Une grande salle, une infirmière, et un voire deux assistants, la nuit. Et deux tableaux. C'est la plateforme nationale de répartition des greffons (PNRG), sise au cœur des l'ABM, en activité 7 jours sur 7, 24 heures sur 24, avec un pic de 17 heures jusqu'à 4 heures du matin.
À droite, le tableau des donneurs, anonymisés sous leur numéro cristal - du nom du logiciel créé par l'Agence de la biomédecine (ABM) pour la greffe, avec les heures de passage au bloc et de clampage, le lieu du prélèvement. Puis, les organes prélevables, dans l'ordre de l'urgence vitale : d'abord, le cœur (le prélèvement doit être fait dans les 4 heures), les poumons (entre 4 et 6 heures), le foie (6 à 8 heures), le pancréas (jusqu'à 8 heures) - organes pour lesquels la coordination hospitalière de prélèvement se déplace, et les reins (36 heures). Systématiquement, un rein est attribué au niveau de l'hôpital de prélèvement. L'autre est redistribué sur toute la France, parfois en séjournant quelques heures à l'ABM.
À gauche, le tableau des receveurs en « super-urgence ». Si le logiciel cristal sort automatiquement la liste des receveurs prioritaires, il ne mentionne pas les critères très précis parfois apportés par les équipes. Sur 10 ce matin-là, 7 super-urgences étaient des enfants. Les autres sont des receveurs dont la vie est menacée à très court terme, ou des receveurs aux caractéristiques morphologiques ou immunologiques particulières.
Jonglant de l'un à l'autre, un œil sur l'ordinateur, l'oreille accrochée au téléphone, l'infirmière de l'Agence de biomédecine s'emploie à appareiller les greffons à des receveurs potentiels. En milieu de matinée, se dessine l'organisation du voyage des greffons. En attendant les résultats du « cross match », essentiels ne serait-ce que pour libérer le deuxième patient appelé en réserve. À l'autre bout du fil, dans les hôpitaux, les équipes qui ont fait la demande d'un greffon ont 20 minutes pour répondre. Elles se déterminent sur le dossier du donneur. Au 1er octobre, elles pourront même voir les images pour les organes thoraciques (PET Scan).
Si un greffon ne trouve pas de receveur, l'ABM le propose à l'étranger, via le logiciel Foedus Eoeo. Ainsi, un cœur Français a été greffé à Vilnius, la semaine dernière.
Dans les pièces attenantes à la plateforme de répartition des greffons, on trouve un petit studio (pour les nuits blanches), un bureau recelant les dossiers papiers des patients en attente de greffe d'organes et de cornées - classés dans des dossiers de couleurs et le registre national des refus.
Tous donneurs.
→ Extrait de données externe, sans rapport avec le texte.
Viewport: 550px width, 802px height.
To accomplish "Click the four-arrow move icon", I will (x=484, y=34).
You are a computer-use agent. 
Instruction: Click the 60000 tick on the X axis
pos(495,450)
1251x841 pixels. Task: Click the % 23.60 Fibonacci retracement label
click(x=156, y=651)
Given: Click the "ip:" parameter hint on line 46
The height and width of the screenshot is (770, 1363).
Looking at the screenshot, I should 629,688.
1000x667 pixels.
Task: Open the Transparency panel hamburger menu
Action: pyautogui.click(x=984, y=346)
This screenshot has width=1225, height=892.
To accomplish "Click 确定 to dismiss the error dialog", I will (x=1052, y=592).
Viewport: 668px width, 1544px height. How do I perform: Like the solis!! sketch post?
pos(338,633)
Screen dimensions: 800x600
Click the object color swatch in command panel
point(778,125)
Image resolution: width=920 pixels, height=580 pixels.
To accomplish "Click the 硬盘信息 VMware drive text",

Sauf si refus exprimé.
Destiné à recueillir le choix de ceux qui ne souhaitent en aucun cas que leurs organes soient prélevés après leur décès, le registre a connu « un boom depuis mars 2015 et les débats autour de l'amendement Jean-Louis Touraine », constate Géraldine Malaquin, responsable d'unité opérationnelle. « D'habitude, nous recevons 10 courriers par jour. Là, c'était 900 ! ». Résultat : à la mi juin, le registre des refus compte 139 337 signatures contre moins de 85 000 inscriptions enregistrées entre 1998 et mars 2015. « Les gens ont pris peur, ces débats ont mis en lumière la méconnaissance de la loi », explique la responsable.
Pour la journée 2016 de réflexion sur le don d'organes et la greffe, l'Agence de la biomédecine a voulu faire simple et pédagogique, avec un message : « Don d'organes. Tous concernés ». Son explicitation : « Vous êtes donneurs. Sauf si vous dites que vous ne voulez pas être donneur » - en informant ses proches ou en s'inscrivant sur le registre national des refus. Et un site interactif rénové : dondorganes.fr.
La loi Santé du 26 janvier 2016 réaffirme le principe du consentement présumé - en vigueur depuis la loi Caillavet de 1976 mais très peu appliqué. Au plus tard au 1er janvier 2017, selon les nouvelles modalités définies par la loi, « le médecin informe les proches du défunt, préalablement au prélèvement envisagé, de sa nature et de sa finalité ...). Ce prélèvement peut être pratiqué sur une personne majeure dès lors qu'elle n'a pas fait connaître, de son vivant, son refus d'un tel prélèvement, principalement par l'inscription sur un registre national automatisé prévu à cet effet. Ce refus est révocable à tout moment. »
Un décret précisant les autres modalités de refus que le registre national et un arrêté proposé par l'agence de la biomédecine concernant les bonnes pratiques relatives à l'abord des proches sont attendus très prochainement.